If a vendor is announcing a security update that removes SSLv2
support, they can map to any CVE IDs associated with the SSLv2
protocol to indicate their motivation for that security update. For
example, they can list CVE-2016-0800 in their advisory. If anyone is
discussing the security properties of a product (even before such an
update is announced), they can mention that -- for example --
CVE-2016-0800 is applicable to that product. If a vendor really wants
to emphasize that they are removing SSLv2 support for multiple
unspecified reasons, then the CVE team at MITRE could assign a
separate CVE ID; however, it doesn't seem especially helpful to have
that widespread risk of overlapping IDs as a default position.

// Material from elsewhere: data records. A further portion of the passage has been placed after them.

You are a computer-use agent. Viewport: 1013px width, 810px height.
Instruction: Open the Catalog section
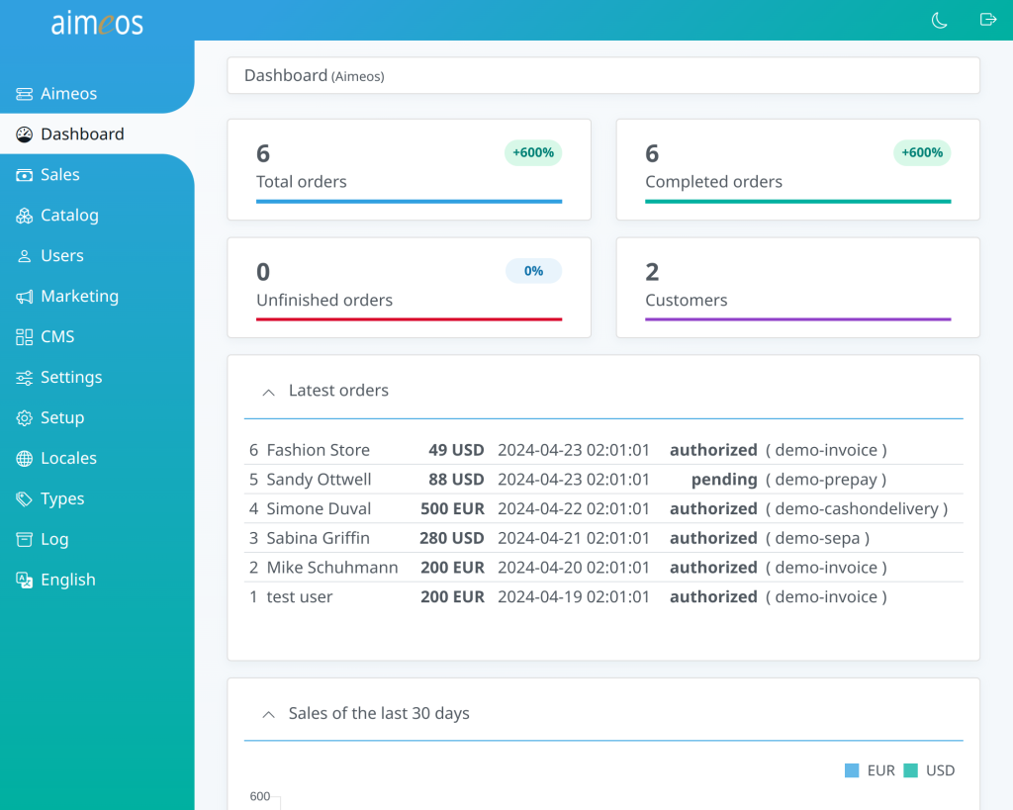pyautogui.click(x=68, y=215)
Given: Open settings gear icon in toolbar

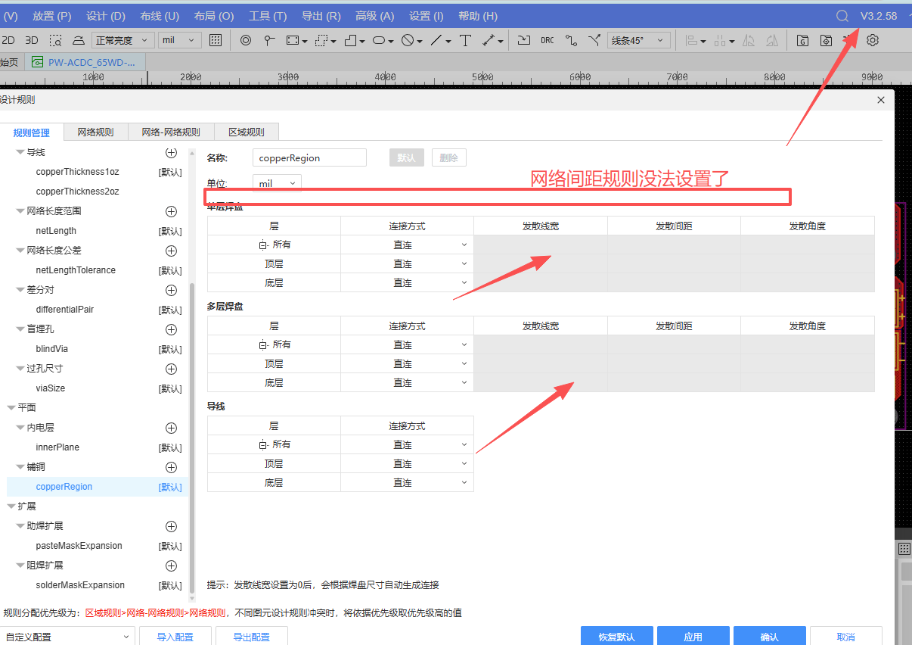Looking at the screenshot, I should click(x=872, y=40).
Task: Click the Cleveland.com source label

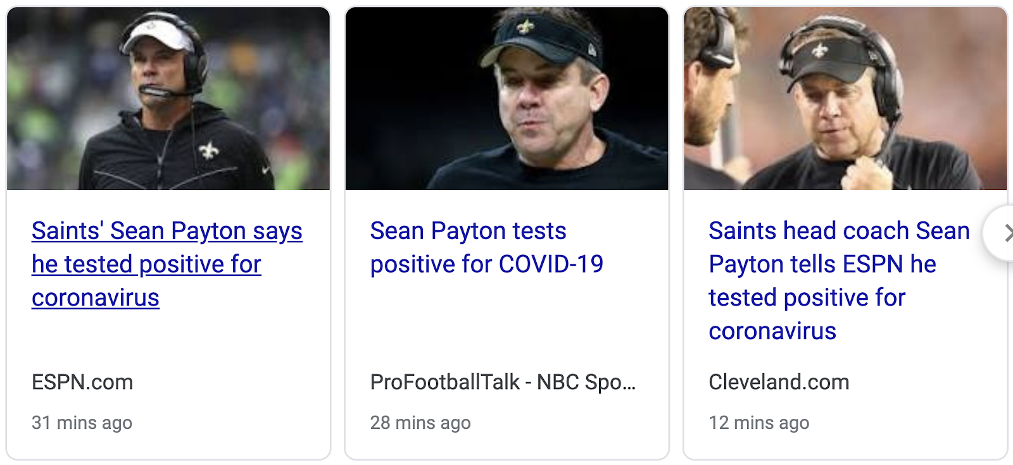Action: point(779,382)
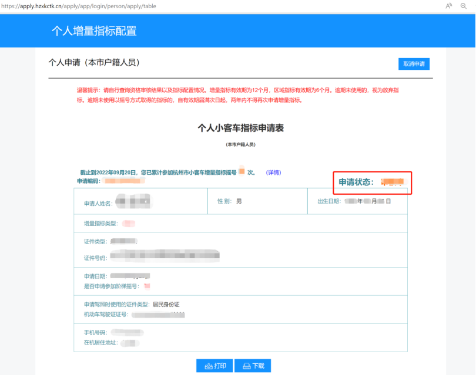The image size is (476, 375).
Task: Click the printer icon on the 下载 button
Action: click(x=246, y=366)
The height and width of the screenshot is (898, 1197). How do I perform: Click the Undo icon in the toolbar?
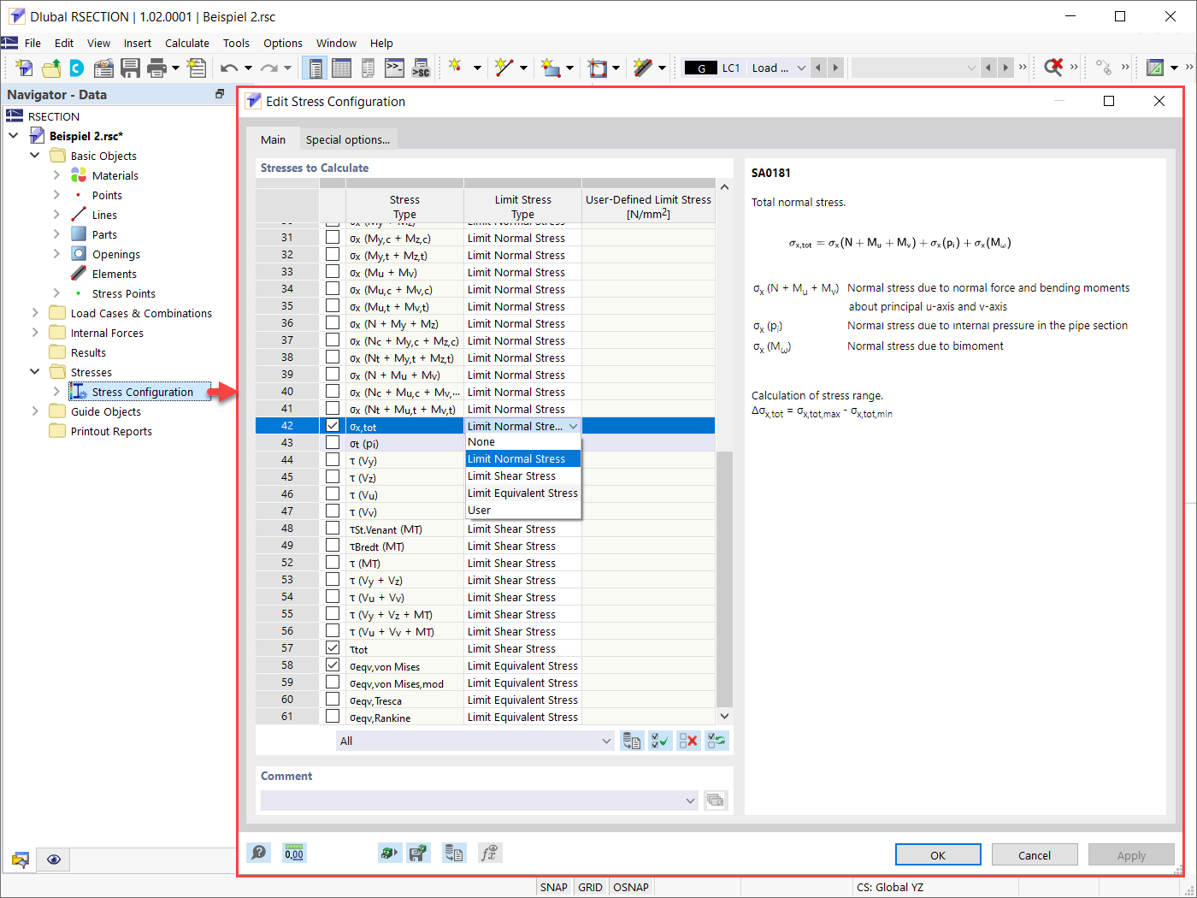pyautogui.click(x=229, y=68)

CVE-2016-0800 will be in the mentioned dictionary on the CVE web site
very soon, indicating that it is a vulnerability in the SSLv2 protocol
(the https://web.nvd.nist.gov/view/vuln/detail?vulnId=CVE-2016-0800
text will be used initially). Anyone building a vulnerability database
on top of CVE can feel free to populate that database's CVE-2016-0800
entry with an arbitrarily comprehensive product list, to help with the
"track which products are using SSLv2" goal that you mentioned. CVE is
not a vulnerability database, and generally has not offered
comprehensive product mappings for protocol-level vulnerabilities.

- -- 
CVE assignment team, MITRE CVE Numbering Authority
M/S M300
202 Burlington Road, Bedford, MA 01730 USA
[ PGP key available through http://cve.mitre.org/cve/request_id.html ]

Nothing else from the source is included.